**Assignment:**
Transcribe the passage of the student loan text from "But the Missouri" down to "is fully litigated.", keeping every word as it appears.

**Text shown:**
◆ ◆ ◆

But after the appeals court sided with the Biden administration on Sunday, the Department of Education can move ahead and make those reductions.

Some affected borrowers had not yet been placed in a forbearance. If those borrowers already received a bill from their loan servicer that reflects the new, lower payment for July, they should make that payment.

Those borrowers who were put in a forbearance last week due to the injunction will remain in a payment pause in July and be required to make their new, lower monthly payment starting in August.

About 4 million other borrowers enrolled in SAVE already have a $0 monthly payment. SAVE is an income-driven repayment plan, which calculates payments based on a borrower’s income and family size. Payments can be as low as $0 for people earning $30,000 or less a year.

Student debt forgiveness under SAVE halted

Borrowers enrolled in SAVE may be eligible for student debt relief in a shorter amount of time than under other income-driven repayment plans.

Those who borrowed $12,000 or less will see their debt forgiven after paying for just 10 years under SAVE. Every additional $1,000 borrowed above that amount would add one year of monthly payments to the required time a borrower must pay. Under other repayment plans, borrowers must make at least 20 years of payments before receiving debt forgiveness.

To date, $5.5 billion has been canceled for 414,000 people enrolled in SAVE.

But the Missouri court’s injunction that remains in place blocks the Biden administration from canceling anymore student debt under SAVE until the matter is fully litigated.

Online access to SAVE application will be restored

When the injunctions were put in place last week, the Department of Education took down the online application for any income-driven repayment plans, including SAVE, so that it could update its systems to reflect the injunctions.

As of July 1, the department said it is working on reinstating the online application.

The Department of Education said that borrowers should check in regularly with studentaid.gov and subscribe here to receive the latest information.

How does SAVE work?

◆ ◆ ◆

**Raw data:**
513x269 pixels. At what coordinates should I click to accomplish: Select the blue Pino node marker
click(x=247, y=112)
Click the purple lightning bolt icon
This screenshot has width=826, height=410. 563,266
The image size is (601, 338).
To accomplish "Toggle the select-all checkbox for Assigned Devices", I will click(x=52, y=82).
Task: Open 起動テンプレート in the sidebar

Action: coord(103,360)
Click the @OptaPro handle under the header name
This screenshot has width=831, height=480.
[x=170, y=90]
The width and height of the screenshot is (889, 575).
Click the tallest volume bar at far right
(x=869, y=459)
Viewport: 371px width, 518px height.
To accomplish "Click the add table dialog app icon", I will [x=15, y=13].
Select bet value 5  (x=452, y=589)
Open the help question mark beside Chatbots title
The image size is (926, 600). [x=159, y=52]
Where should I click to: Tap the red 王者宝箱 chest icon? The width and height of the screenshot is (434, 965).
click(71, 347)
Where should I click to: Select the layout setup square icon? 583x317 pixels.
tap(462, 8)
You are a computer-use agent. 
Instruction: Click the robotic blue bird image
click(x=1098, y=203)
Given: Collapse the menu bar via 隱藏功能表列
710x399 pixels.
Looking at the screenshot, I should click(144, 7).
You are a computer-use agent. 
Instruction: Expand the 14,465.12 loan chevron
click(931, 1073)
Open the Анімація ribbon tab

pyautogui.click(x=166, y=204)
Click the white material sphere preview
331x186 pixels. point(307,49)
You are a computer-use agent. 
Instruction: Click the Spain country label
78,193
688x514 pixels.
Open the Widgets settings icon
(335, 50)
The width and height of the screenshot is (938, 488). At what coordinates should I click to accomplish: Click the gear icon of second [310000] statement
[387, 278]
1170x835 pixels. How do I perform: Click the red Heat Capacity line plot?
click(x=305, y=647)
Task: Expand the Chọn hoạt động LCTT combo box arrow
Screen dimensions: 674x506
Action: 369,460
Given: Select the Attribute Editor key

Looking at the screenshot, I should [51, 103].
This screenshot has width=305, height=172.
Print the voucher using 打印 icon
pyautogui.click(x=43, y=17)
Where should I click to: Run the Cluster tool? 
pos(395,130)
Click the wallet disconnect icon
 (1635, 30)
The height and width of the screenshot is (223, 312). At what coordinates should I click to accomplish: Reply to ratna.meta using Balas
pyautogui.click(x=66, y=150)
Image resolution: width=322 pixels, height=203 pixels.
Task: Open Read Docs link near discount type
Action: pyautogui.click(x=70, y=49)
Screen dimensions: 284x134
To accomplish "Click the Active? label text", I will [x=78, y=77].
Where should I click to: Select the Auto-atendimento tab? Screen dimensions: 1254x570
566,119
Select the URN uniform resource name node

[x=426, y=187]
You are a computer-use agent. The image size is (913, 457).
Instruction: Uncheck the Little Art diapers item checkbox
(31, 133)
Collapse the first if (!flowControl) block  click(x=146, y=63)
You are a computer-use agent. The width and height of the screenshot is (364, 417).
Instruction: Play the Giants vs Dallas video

◆ ◆ ◆

**Response:**
But the Missouri court’s injunction that remains in place blocks the Biden administration from canceling anymore student debt under SAVE until the matter is fully litigated.